Можно было уйти с цыганом. Вот только не хотелось Сашке  покидать избушку и возвращаться в город. Здесь ему было хорошо. Днём он загорал или слонялся по острову. Забирался в такие дебри, где, наверно, и дед не бывал. Бывало, ходил на песчаный берег Двины, бросал донки, следил вполглаза за проходящими мимо моторками и катерами, за рыбачащими на «шаромыгу» горожанами в дорогих надувных лодках.
Однажды под вечер на берег неподалёку от развалившегося на песке Сашки вышел медведь, потянул воздух, равнодушно посмотрел на струхнувшего пацана и пошёл вдоль кромки воды. Вернувшись в избушку, Сашка собрал стратегически важные припасы и подвесил на сосну. Впрочем, мишка был давно известен местным жителям, привык к людям и обходил их стороной.
*
Сашку разбудили голоса. Спросонья, он не сразу понял, что около его жилища чужаки. Прислушался.
– Давай заглянем, может, есть кто.
– Понятно, что есть. Рыбаки с того берега, наверно. Вон и сеть на озере, видишь поплавки?
Пережду, подумал Сашка. Пройдут мимо.
– Давай заглянем! Вдруг знакомые.
В дверь избушки постучали.
– Эй! Есть кто?
– Ну, есть.
Пахнуло табаком. Сигареты у Сашки давно кончились. Чёрт с ними, выйду. Может,  куревом угостят.
Дверь приоткрылась.
– Погодите, сейчас!
Сашка выглянул наружу, прищурился от яркого солнца.
– О! Санёк! Вот это встреча! – обрадовано крикнул Рустам. Даже в ладоши хлопнул.
– Привет, – нахмурился Сашка. – Чего вы тут бродите?
– Вот! – Рустам указал на напарника. – Жениха сестры на рыбалку повёл, Артём, помнишь?
– Ага. Угости цигаркой.
– На, кури. Ты чего живёшь тут что ли? – непрошеный гость заглянул через плечо хозяина в избушку. Рустам был опытный рыбак и охотник, деревенский парень. Внимательным взглядом он оценил обжитое помещение, натоптанную дорожку в кусты, Сашкины небритые щёки и отросшие волосы, выгоревшие на солнце.
– Так. Рыбачу.
– Ну-ну. Ты в курсе, что Лёху цыгана, кореша твоего, закрыли?

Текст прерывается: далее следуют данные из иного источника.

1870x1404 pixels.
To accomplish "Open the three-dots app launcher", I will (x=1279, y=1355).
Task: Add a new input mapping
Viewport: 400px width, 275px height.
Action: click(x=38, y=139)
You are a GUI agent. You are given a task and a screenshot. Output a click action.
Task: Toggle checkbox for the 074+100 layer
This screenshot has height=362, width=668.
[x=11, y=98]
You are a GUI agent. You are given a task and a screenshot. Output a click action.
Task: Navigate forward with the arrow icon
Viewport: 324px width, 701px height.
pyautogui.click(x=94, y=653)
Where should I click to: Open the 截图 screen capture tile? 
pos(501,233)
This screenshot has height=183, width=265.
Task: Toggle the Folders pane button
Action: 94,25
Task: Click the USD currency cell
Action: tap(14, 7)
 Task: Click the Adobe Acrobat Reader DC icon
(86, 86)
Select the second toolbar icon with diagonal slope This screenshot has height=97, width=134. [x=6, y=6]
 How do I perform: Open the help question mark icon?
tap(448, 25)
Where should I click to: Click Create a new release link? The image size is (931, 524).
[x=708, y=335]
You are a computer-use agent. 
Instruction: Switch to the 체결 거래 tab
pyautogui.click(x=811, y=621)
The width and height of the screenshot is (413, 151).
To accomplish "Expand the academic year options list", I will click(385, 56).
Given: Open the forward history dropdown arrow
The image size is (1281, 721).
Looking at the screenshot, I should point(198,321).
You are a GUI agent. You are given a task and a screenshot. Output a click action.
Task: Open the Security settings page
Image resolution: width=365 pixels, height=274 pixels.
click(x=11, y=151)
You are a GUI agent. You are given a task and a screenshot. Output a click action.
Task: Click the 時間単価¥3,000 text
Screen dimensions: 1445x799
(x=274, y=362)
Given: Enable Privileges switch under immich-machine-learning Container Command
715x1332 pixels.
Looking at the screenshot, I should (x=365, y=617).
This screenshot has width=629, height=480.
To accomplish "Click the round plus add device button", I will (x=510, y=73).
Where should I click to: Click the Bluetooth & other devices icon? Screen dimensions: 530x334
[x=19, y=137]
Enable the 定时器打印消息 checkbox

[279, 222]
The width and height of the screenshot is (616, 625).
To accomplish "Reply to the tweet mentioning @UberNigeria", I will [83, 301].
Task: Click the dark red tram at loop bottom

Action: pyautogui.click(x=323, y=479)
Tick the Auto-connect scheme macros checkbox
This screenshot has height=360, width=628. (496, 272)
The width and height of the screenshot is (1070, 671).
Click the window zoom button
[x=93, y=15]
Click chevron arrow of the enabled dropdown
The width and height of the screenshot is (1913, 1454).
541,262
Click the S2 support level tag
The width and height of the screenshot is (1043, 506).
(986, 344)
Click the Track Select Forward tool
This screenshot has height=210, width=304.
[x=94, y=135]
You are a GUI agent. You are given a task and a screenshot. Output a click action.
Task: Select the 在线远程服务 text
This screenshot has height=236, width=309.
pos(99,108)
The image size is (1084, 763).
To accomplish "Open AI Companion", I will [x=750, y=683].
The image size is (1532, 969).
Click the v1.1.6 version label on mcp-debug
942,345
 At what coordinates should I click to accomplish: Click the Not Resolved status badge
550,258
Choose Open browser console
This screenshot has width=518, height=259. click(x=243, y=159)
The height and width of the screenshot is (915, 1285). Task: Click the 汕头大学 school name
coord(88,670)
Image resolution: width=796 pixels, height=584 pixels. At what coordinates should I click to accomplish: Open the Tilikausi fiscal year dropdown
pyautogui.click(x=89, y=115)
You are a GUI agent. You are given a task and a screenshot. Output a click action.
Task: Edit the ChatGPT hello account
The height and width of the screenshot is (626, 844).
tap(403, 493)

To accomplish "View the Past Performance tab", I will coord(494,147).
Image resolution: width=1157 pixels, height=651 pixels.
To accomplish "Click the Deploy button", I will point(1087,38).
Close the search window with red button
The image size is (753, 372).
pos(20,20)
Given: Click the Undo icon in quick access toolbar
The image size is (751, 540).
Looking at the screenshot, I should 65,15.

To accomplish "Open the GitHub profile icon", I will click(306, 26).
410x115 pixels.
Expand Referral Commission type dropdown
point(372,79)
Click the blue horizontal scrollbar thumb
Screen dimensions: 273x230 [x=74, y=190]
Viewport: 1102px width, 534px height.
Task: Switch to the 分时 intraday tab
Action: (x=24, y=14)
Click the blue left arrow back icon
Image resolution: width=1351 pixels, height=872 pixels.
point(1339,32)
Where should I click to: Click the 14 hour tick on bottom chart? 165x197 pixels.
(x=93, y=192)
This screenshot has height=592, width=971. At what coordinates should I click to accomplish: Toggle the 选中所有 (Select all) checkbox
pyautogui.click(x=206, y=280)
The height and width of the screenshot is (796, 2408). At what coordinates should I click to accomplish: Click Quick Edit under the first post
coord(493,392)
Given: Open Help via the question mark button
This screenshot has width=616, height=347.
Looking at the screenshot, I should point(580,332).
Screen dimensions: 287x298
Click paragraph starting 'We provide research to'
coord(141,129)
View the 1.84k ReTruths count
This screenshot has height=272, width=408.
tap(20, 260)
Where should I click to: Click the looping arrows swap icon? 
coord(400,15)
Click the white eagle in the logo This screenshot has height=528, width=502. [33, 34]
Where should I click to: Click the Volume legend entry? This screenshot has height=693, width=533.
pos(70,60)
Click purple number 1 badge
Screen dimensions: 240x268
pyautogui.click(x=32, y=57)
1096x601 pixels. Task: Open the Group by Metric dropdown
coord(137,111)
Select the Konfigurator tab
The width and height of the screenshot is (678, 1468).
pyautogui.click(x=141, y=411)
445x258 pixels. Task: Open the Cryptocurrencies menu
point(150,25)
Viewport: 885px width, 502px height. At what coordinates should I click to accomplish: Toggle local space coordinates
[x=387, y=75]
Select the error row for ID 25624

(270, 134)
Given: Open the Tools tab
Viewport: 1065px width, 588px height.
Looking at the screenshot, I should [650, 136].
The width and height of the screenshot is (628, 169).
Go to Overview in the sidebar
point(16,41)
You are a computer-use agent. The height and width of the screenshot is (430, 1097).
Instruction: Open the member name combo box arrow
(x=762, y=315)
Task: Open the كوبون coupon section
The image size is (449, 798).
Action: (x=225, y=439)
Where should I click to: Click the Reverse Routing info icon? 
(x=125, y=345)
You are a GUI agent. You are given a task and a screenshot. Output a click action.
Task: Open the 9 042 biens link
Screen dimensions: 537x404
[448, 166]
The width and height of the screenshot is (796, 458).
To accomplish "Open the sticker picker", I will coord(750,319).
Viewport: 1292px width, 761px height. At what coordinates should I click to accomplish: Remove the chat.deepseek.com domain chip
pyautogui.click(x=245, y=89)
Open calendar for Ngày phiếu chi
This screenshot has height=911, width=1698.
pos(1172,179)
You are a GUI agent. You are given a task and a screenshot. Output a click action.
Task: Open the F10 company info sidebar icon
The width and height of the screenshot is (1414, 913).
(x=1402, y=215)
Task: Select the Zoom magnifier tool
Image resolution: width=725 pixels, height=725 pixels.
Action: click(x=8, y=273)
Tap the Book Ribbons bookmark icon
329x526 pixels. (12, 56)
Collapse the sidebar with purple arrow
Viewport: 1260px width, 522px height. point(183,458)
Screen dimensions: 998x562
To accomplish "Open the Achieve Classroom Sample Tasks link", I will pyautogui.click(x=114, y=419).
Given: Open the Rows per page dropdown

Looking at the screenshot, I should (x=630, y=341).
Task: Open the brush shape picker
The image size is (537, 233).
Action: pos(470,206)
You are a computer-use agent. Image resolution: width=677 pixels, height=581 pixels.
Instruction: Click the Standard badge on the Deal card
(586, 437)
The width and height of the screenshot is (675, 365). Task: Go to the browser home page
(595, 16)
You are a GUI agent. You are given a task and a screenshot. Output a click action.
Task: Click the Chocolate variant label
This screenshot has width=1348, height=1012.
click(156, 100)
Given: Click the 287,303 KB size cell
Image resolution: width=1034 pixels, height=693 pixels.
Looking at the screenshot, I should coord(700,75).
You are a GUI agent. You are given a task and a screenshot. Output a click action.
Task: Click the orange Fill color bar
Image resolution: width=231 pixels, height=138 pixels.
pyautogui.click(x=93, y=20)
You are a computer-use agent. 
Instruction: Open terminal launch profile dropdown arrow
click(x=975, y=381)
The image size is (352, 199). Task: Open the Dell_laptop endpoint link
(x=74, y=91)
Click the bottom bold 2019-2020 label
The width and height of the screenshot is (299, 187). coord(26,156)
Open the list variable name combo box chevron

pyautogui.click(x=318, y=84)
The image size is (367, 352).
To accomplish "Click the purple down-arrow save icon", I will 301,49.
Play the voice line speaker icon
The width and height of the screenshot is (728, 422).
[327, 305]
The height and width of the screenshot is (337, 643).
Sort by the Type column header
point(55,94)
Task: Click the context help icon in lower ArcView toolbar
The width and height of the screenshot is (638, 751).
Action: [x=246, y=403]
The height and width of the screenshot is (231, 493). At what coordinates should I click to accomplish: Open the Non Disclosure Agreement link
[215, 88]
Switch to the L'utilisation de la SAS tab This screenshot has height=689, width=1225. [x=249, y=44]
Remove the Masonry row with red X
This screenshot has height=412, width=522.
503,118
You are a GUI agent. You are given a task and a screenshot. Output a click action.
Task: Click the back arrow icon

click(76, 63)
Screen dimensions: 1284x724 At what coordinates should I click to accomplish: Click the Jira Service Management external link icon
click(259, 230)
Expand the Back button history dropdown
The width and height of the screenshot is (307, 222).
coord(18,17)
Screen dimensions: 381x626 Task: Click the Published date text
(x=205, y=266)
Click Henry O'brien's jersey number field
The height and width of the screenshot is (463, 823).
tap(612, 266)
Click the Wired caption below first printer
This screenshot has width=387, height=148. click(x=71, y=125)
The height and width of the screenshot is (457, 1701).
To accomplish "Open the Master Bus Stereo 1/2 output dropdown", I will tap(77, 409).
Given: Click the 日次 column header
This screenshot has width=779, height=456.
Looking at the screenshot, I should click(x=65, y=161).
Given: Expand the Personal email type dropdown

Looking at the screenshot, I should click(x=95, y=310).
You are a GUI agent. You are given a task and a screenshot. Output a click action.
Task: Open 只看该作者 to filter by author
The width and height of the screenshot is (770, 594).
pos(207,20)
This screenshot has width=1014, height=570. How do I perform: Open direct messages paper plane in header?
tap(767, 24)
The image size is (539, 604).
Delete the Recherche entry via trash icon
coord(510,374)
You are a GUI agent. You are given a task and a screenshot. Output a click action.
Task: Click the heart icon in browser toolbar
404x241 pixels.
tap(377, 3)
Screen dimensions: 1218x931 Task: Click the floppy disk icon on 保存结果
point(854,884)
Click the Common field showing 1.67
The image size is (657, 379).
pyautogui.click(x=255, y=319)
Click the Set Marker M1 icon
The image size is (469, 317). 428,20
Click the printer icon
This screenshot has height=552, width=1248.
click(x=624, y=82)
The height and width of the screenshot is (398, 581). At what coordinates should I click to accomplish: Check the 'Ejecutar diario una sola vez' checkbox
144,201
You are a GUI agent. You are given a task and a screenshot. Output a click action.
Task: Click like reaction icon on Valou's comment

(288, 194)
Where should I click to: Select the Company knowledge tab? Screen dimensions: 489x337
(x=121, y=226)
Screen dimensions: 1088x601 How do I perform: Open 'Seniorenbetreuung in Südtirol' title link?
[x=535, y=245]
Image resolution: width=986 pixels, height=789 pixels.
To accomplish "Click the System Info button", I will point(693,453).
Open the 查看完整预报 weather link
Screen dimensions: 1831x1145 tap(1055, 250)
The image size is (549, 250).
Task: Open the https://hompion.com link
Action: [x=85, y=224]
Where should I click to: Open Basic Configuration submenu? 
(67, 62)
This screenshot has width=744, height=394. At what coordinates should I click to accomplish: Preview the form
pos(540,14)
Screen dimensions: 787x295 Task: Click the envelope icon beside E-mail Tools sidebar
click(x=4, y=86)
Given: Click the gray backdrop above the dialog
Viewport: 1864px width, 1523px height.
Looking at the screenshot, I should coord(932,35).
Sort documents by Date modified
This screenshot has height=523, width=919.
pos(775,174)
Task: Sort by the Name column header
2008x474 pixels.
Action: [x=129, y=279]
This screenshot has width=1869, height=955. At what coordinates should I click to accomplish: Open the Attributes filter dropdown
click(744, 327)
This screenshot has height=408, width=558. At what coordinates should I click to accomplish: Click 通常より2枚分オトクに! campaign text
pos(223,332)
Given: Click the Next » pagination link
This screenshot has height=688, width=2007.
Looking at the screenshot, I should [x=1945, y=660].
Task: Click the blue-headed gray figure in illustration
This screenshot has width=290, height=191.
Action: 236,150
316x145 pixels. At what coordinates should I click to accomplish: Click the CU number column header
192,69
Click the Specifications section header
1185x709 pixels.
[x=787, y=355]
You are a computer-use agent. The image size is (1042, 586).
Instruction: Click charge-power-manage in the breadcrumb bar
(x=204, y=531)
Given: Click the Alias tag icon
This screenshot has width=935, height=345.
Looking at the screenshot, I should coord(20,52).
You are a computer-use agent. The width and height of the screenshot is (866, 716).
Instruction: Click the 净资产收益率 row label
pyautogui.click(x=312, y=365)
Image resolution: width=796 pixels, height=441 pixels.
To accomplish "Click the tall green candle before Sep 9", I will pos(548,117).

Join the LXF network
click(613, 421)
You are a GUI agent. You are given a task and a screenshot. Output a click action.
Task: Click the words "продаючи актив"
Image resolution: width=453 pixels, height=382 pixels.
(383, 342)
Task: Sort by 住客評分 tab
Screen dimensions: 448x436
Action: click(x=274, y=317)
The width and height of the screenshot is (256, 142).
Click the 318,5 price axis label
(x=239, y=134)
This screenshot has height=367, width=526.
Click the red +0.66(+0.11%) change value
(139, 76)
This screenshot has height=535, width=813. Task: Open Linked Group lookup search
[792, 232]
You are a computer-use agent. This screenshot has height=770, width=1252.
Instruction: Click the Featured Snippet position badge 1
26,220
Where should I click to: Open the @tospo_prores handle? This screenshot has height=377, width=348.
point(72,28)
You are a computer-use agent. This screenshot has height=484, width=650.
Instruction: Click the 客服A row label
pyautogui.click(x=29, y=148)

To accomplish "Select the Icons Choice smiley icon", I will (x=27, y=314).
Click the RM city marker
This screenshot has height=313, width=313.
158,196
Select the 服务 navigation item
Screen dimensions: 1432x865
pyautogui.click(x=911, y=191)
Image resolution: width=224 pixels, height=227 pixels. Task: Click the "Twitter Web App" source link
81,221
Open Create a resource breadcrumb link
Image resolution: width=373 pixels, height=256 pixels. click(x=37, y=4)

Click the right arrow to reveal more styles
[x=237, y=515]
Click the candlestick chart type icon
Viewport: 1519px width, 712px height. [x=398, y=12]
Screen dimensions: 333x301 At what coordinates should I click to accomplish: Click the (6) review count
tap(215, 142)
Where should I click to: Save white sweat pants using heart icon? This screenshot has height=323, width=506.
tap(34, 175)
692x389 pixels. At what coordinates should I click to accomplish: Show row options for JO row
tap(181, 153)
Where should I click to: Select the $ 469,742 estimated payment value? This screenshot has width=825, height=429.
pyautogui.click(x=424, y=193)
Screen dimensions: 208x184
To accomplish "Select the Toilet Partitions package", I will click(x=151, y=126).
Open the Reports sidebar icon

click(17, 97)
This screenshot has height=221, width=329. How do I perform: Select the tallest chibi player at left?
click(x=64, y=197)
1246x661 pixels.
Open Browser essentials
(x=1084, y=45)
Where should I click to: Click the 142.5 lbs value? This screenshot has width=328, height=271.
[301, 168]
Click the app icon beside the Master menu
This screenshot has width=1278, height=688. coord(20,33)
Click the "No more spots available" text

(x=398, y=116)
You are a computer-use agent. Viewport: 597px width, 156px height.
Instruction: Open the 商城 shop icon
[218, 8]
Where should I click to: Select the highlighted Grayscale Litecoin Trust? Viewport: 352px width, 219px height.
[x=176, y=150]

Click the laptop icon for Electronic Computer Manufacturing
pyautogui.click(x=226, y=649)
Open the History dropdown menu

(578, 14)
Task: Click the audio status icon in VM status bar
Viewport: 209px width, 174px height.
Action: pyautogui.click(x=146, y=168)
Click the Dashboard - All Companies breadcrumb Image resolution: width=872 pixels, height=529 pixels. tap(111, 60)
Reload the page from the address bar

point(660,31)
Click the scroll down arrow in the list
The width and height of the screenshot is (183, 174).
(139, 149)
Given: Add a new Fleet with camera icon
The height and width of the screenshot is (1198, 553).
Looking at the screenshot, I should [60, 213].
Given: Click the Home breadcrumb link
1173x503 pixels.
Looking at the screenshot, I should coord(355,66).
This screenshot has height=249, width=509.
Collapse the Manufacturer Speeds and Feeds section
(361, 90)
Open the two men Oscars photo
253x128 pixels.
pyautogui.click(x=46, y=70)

– Как это? – у Сашки закружилась голова. Или это от сигареты?
– Они со шпаной какой-то магазин обнесли. Вырубили продавщицу, сняли кассу. Поили полдеревни, пока за ними менты не приехали.
– Конченые, – прокомментировал Артём, стоявший поодаль. Его новенький походный костюм и навороченный спиннинг поневоле вызвали у Сашки зависть.
– Кстати, тобой тоже интересовались, – прищурился Рустам. – Видать, грешен?
– Я-то?
– Ты. Чего прячешься тут?
Сашка прошёл к столу, заглянул в закопчённый чайник, долил воды.
– Чего молчишь?
– Чайку испить не желаете?
– Пошли, Рустам, – позвал Артём. – Комары заели.
– Ну, будь здоров, Сашка-сирота, – Рустам протянул руку.
– Грязные, – Сашка показал запачканные в золе ладони. Он разжигал костерок, над которым болтался чайник.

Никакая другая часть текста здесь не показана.